▸ **Teks Terpilih**

>>

Jakarta //Lumbungsuaraindonesia.com
Jaksa Agung Republik Indonesia, ST Burhanuddin, mengungkapkan bahwa banjir besar yang melanda sejumlah wilayah di Sumatera, termasuk Aceh, Sumatera Utara, dan Sumatera Barat, tidak semata-mata disebabkan oleh faktor alam. Hasil penelusuran aparat penegak hukum menunjukkan adanya kontribusi signifikan aktivitas manusia, khususnya alih fungsi kawasan hutan dan pelanggaran tata kelola lingkungan.
Temuan tersebut disampaikan Jaksa Agung dalam laporan Satuan Tugas Penertiban Kawasan Hutan (Satgas PKH) kepada Presiden RI. Satgas PKH merupakan tim lintas kementerian dan lembaga yang dibentuk untuk menertibkan pemanfaatan kawasan hutan yang tidak sesuai dengan peraturan perundang-undangan.
Alih Fungsi Lahan di Hulu DAS Jadi Pemicu Utama
Jaksa Agung menjelaskan bahwa hasil analisis awal menunjukkan kerusakan masif di wilayah hulu daerah aliran sungai (DAS). Kawasan yang seharusnya berfungsi sebagai daerah resapan air justru mengalami pembukaan hutan, perkebunan skala besar, serta aktivitas ekonomi lain yang tidak sesuai izin.

<<

▸ **Data yang Disediakan**
>>

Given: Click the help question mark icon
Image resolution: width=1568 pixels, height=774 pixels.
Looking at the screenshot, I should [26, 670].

<<
>>

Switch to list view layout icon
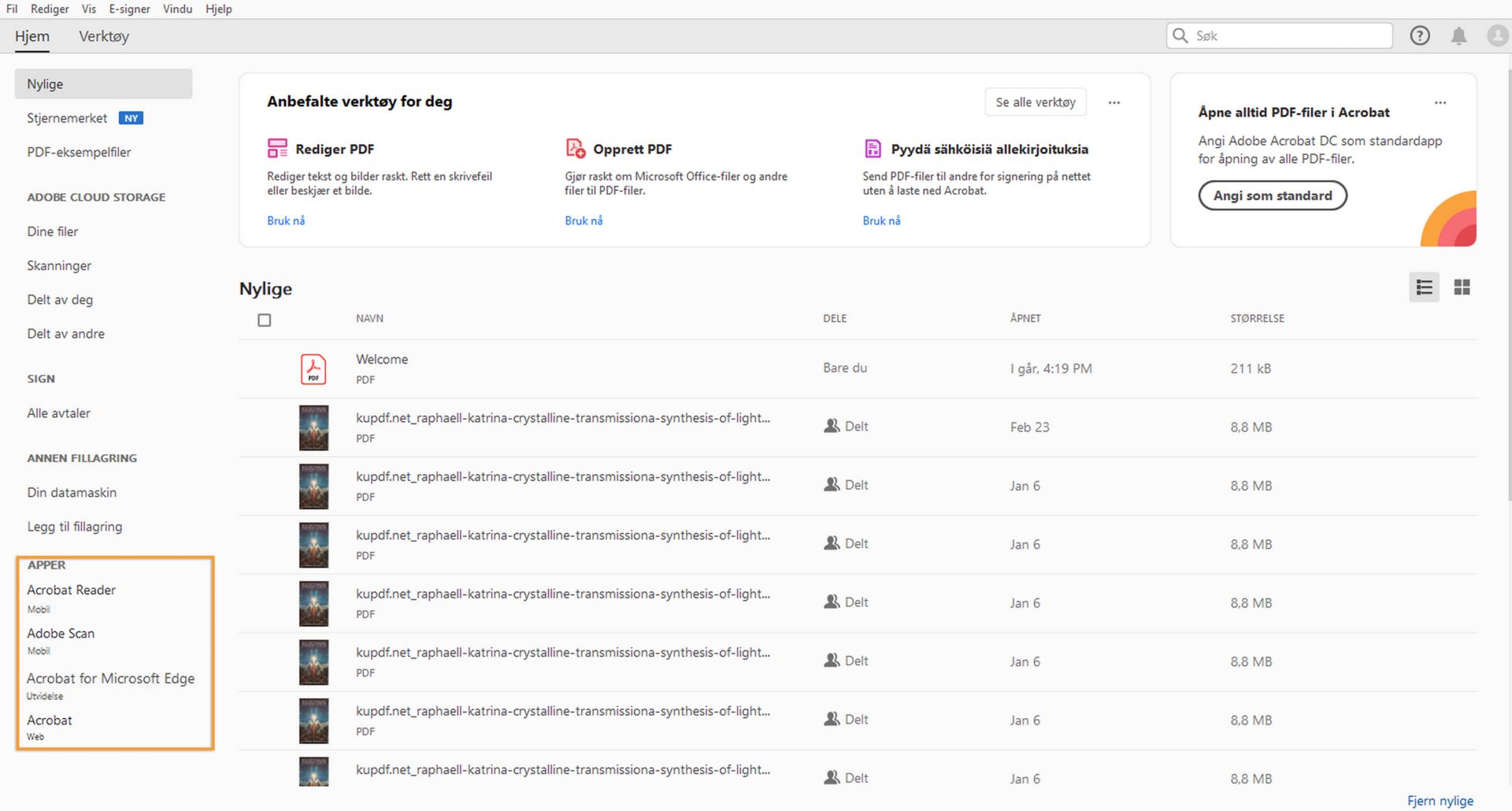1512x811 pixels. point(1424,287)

<<

▸ **Daftar Tugas**
A – Sebutkan semua wilayah yang disebut namanya dalam berita banjir Sumatera sebagai daerah yang dilanda banjir besar.
B – Jawablah pertanyaan berikut berdasarkan berita banjir Sumatera.
(i) Siapa nama Jaksa Agung Republik Indonesia yang mengungkapkan temuan tersebut?
(ii) Kepada siapa laporan Satgas PKH disampaikan?
(iii) Sebagai apa seharusnya kawasan di hulu DAS berfungsi?
C – Teruskan berita banjir Sumatera mulai dari kalimat terakhirnya.
Baris-baris data merupakan bahan tersendiri yang terpisah dari berita banjir Sumatera.

▸ **Jawaban Akhir**
A – Aceh, Sumatera Utara, dan Sumatera Barat.

B –
(i) ST Burhanuddin.
(ii) Kepada Presiden RI.
(iii) Sebagai daerah resapan air.

C –
“Kerusakan hutan di bagian hulu menyebabkan berkurangnya daya serap tanah. Ketika hujan dengan intensitas tinggi terjadi, air langsung mengalir ke hilir tanpa tertahan, sehingga memicu banjir dan longsor,” ujar Jaksa Agung.
Ia menegaskan bahwa hujan ekstrem memang menjadi faktor pemicu, namun dampaknya menjadi jauh lebih parah akibat degradasi lingkungan yang telah berlangsung bertahun-tahun.
Dalam laporannya, Satgas PKH telah mengidentifikasi sedikitnya 27 perusahaan yang diduga melakukan pelanggaran, mulai dari penguasaan kawasan hutan tanpa izin, alih fungsi lahan ilegal, hingga pelanggaran izin pemanfaatan hutan.
Perusahaan-perusahaan tersebut tersebar di wilayah terdampak banjir di Sumatera dan saat ini telah dipanggil untuk proses klarifikasi. Selain korporasi, aparat penegak hukum juga menemukan indikasi keterlibatan perorangan, termasuk pihak-pihak yang diduga memfasilitasi atau membiarkan pelanggaran terjadi.
Jaksa Agung menegaskan bahwa proses ini tidak tebang pilih. “Siapa pun yang terbukti melanggar hukum dan merusak lingkungan akan dimintai pertanggungjawaban,” katanya.
Lebih lanjut, Jaksa Agung menyampaikan bahwa Satgas PKH tidak hanya fokus pada penertiban administratif. Jika ditemukan unsur pidana, baik pidana kehutanan, lingkungan hidup, maupun tindak pidana korporasi, maka kasus tersebut akan ditingkatkan ke tahap penyidikan.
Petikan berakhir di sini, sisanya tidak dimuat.